Hardly surprising. Every other medical specialty does the same and addiction
treatment is essentially unregulated. Lots of suffering and misery to exploit
here to make a ton of money for people with no morals (of which there are
many).

------
captain_perl
This is the second similar news story this month.

The thing in common is that both sets of parents were either divorced or not
biological, and the hospital tried to use leverage to push them off balance
with bogus law citations and police involvement.

The trump card that hospitals play in a dispute is to call police and have you
arrested for trespassing.

------
humantiy
Really would like to know how it got to that point. I'm not far from Mayo and
its of course a well ('world renown') known hospital. I haven't heard many
good stories. I know of close friends who have gone there to get help and
heard multiple stories about how the Drs ego got in the way of patient care
and listening to what the patient was telling them. It's sad that this is
reflected in this story to what I think is the extreme and then to boot what
looks to be attempts to cover it up by adding stuff onto her records after she
had already left.

Would like to hear Mayo's story on this, but I have a feeling it will be more
excuse/finger pointing than explanation.

I do hope that they take this as a lesson on patient care especially the
Doctors.

------
altmind
What is shocking that Mayo legal department was contacted and there was no
reaction, nobody cared to prevent this blowout.
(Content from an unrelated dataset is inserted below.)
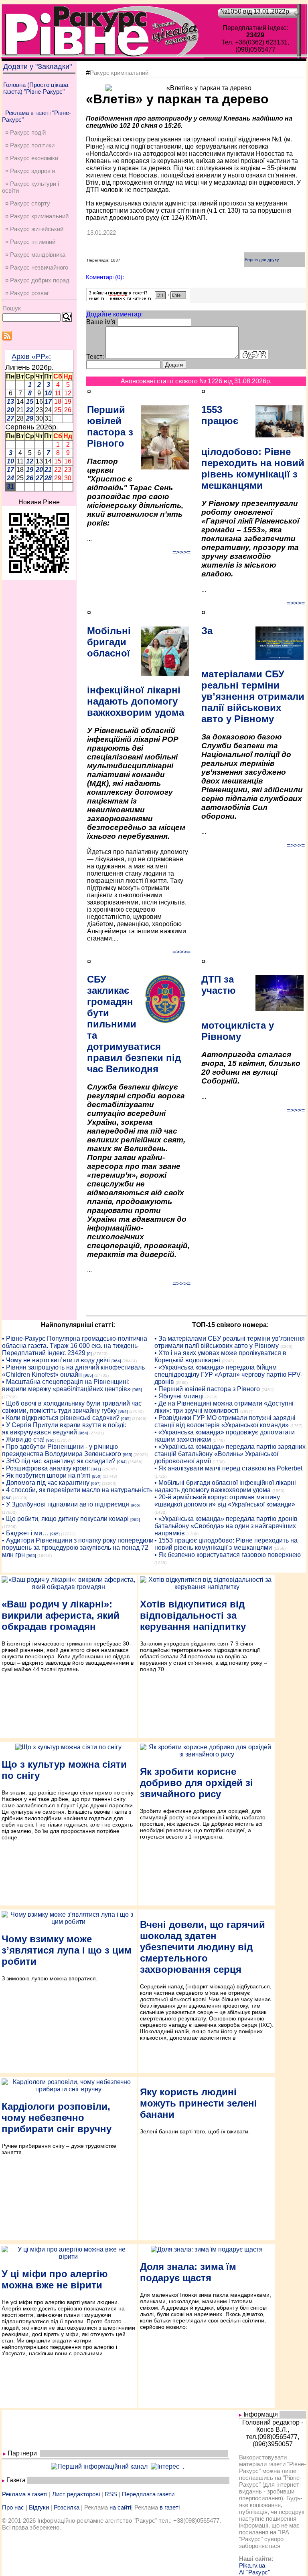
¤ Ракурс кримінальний (37, 216)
Mayo vice president was
contacted by the board member, and nothing was done. Social worker who
should've defended patient rights actually acted against patient's will. Mayo
Patient Experience office was contacted and nothing was done.

Basically every person and institution whose jobs are to protect patient
rights, failed. I wonder if all departments so unaccountable and dysfunctional
in Mayo?

If its a case of one bad doctor, why so many of the hospital departments
failed to do their job?

------
fipple
Imagine what happens to people like this who have no family.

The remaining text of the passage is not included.